ЗАДАНИЯ:
**1.** Перечислите все адресаты, к которым, согласно тексту о гуманизме, советские люди проявили в годы Великой Отечественной войны величайшую любовь.
**2.** Воспроизведите без изменений фрагмент текста о гуманизме, который открывается словами, содержащими «Социальный смысл проповеди», и завершается словами «1981, № 5, с. 14.».

СТРАНИЦА:
Гуманизм советских людей, воспитанных на революционных идеях Маркса – Энгельса – Ленина, прошел историческую проверку в годы Великой Отечественной войны. Советские люди проявили в ней не только величайшую любовь к Родине, к своему народу, к человечеству, но и столь же сильную ненависть к фашизму и фашистским захватчикам. И это помогло им свершить не только бессмертный ратный и трудовой подвиги, но и величайший нравственный подвиг. Любовь и ненависть помогали им выстоять в тяжелейших испытаниях, пройти и не сломиться духовно сквозь застенки гестапо, лагери смерти. Вместе с тем ненависть к врагам сочеталась с гуманным отношением к военнопленным, к самому немецкому народу. Недаром как символ гуманизма советского народа в Берлине в Трептов-парке воздвигнут монумент воинам-освободителям, павшим в боях за Берлин, в виде фигуры солдата с мечом, повергшим фашистский рейх, – в одной руке и спасенным, бережно охраняемым ребенком – в другой.

Социальный смысл проповеди «всеобщей любви»

Религиозные призывы к взаимной «любви» внешне созвучны с обычными человеческими нормами морали, выработанными в среде трудящихся. Именно в силу этого среди верующих, а порой и неверующих бытует превратное представление о характере христианского нравственного принципа «любви». Он воспринимается многими как идеальное средство разрешения всех конфликтов, не только межличностных, но и социальных. Часто приходится слышать от верующих: «Если бы все любили друг друга, то и никакого зла в мире не было бы». Эта иллюзия усиленно поддерживается и распространяется христианскими проповедниками. «Только безраздельная любовь может объединить всех и разрешить наболевшие проблемы человечества, возникшие вследствие эгоизма, нетерпимости и ненависти»[70]70
  Братский вестн., 1981, № 5, с. 14.

ИСХОДНЫЕ МАТЕРИАЛЫ:
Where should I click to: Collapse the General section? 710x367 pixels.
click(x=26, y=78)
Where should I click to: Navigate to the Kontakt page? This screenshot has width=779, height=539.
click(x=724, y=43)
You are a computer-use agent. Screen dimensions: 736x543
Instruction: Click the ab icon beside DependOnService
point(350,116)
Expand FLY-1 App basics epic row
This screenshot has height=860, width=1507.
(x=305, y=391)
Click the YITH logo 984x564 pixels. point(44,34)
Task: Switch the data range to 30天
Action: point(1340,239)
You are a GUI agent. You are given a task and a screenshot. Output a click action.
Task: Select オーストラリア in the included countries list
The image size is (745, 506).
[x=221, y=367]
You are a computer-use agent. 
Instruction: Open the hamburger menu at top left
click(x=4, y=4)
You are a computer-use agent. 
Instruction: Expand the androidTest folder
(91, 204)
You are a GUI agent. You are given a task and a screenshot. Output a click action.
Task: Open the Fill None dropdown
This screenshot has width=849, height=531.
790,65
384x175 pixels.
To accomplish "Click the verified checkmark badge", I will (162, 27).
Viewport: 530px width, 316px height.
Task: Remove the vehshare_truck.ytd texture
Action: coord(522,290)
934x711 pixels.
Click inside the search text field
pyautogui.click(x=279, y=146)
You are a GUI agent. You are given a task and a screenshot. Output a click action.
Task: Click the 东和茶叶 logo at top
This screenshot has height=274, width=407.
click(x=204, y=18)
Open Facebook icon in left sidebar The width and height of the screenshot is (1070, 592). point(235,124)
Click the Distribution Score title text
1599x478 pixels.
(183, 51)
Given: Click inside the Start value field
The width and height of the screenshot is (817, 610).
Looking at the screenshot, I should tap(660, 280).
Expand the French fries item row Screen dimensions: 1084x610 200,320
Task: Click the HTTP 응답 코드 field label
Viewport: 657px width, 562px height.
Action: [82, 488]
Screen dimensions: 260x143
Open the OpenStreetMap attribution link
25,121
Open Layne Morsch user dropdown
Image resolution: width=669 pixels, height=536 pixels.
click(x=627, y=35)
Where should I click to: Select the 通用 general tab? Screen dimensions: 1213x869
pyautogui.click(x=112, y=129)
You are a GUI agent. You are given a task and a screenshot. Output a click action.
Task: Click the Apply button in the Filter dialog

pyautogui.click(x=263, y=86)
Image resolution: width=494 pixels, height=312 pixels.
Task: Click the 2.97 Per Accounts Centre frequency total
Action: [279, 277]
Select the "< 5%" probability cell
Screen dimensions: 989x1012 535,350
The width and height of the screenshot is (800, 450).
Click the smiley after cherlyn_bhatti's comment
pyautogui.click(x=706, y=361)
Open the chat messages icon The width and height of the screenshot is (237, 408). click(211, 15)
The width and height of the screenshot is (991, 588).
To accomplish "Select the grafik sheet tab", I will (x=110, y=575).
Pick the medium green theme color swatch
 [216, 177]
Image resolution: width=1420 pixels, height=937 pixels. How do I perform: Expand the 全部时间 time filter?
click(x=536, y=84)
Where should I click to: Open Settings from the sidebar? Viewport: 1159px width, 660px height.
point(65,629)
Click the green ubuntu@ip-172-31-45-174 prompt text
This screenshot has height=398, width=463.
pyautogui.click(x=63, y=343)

ОТВЕТЫ:
**1.**
- к Родине
- к своему народу
- к человечеству

**2.**
Социальный смысл проповеди «всеобщей любви»

Религиозные призывы к взаимной «любви» внешне созвучны с обычными человеческими нормами морали, выработанными в среде трудящихся. Именно в силу этого среди верующих, а порой и неверующих бытует превратное представление о характере христианского нравственного принципа «любви». Он воспринимается многими как идеальное средство разрешения всех конфликтов, не только межличностных, но и социальных. Часто приходится слышать от верующих: «Если бы все любили друг друга, то и никакого зла в мире не было бы». Эта иллюзия усиленно поддерживается и распространяется христианскими проповедниками. «Только безраздельная любовь может объединить всех и разрешить наболевшие проблемы человечества, возникшие вследствие эгоизма, нетерпимости и ненависти»[70]70
  Братский вестн., 1981, № 5, с. 14.